→ **Available data**
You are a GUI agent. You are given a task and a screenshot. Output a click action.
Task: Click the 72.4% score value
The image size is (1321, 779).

* * *

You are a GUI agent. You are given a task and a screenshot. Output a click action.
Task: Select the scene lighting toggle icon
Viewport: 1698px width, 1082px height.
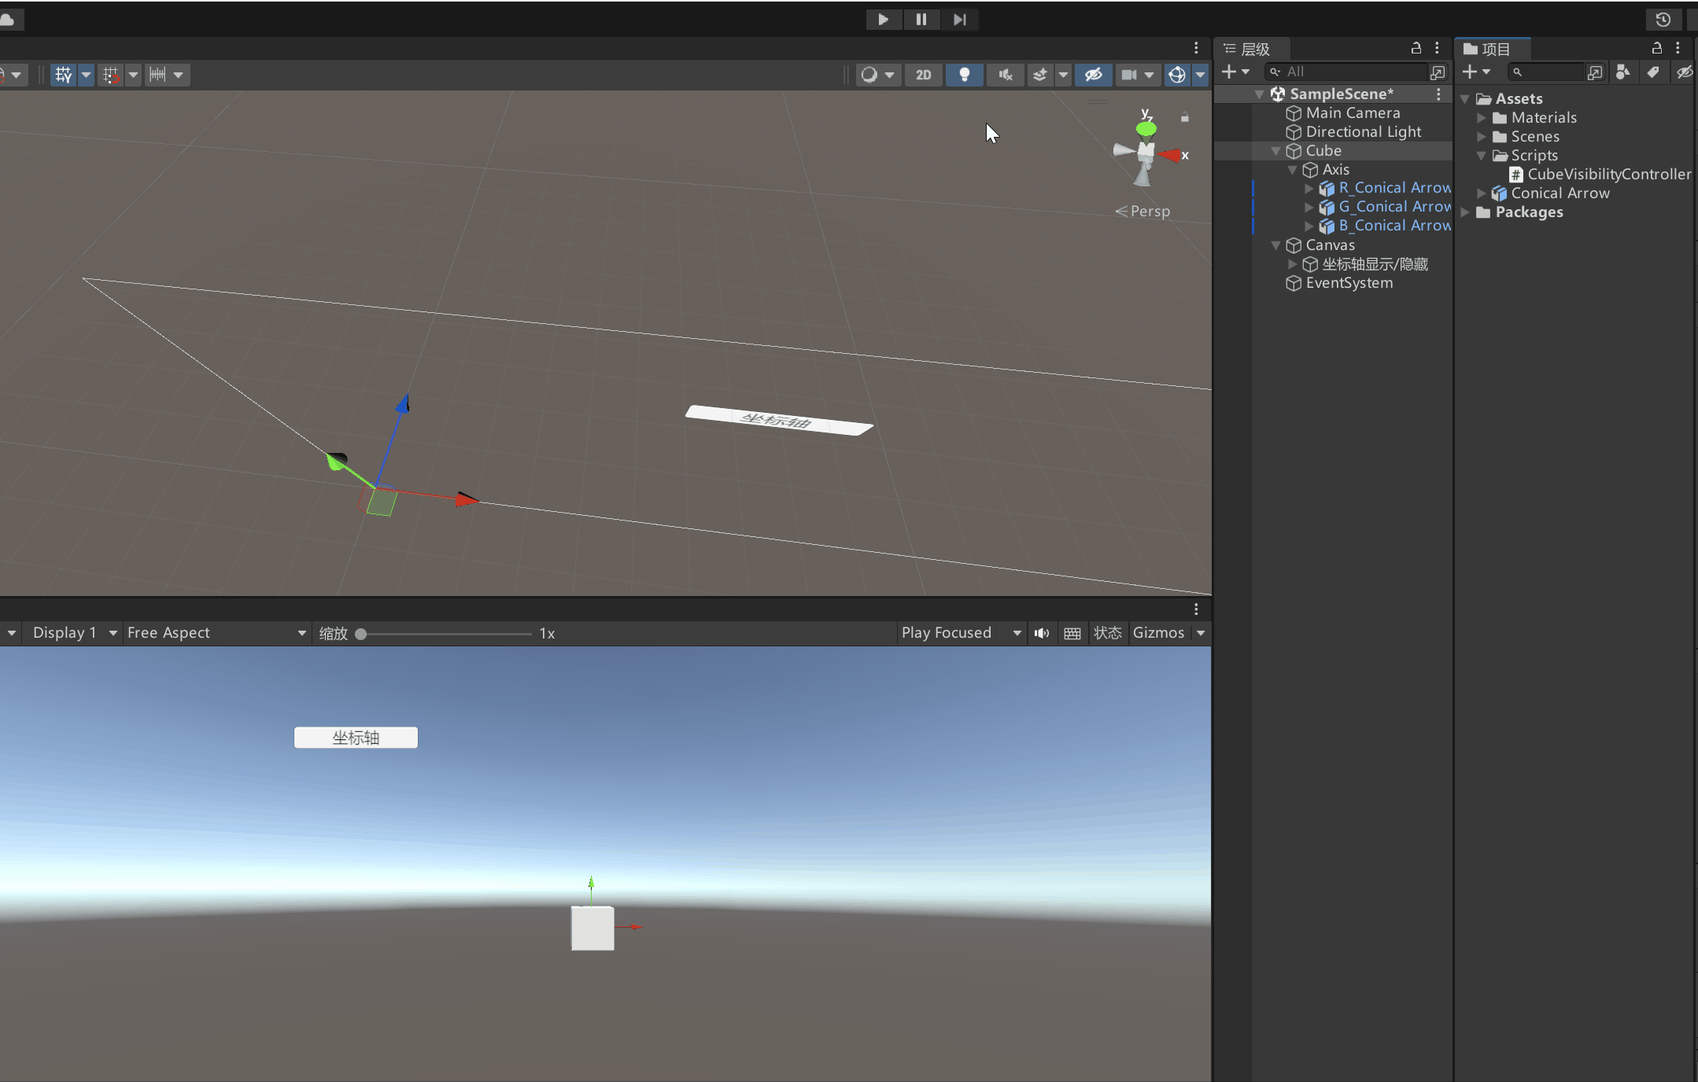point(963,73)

--

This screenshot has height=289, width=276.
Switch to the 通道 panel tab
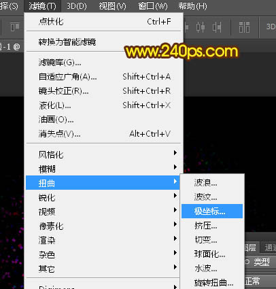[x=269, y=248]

→ **Activity**
Within the data above, the span starting at the line containing "Task: Click the 72.4% score value" and ending at the line containing "The image size is (1321, 779)." is to be retyped exactly, with no other lines.

→ **Solution for this task**
Task: Click the 72.4% score value
The image size is (1321, 779).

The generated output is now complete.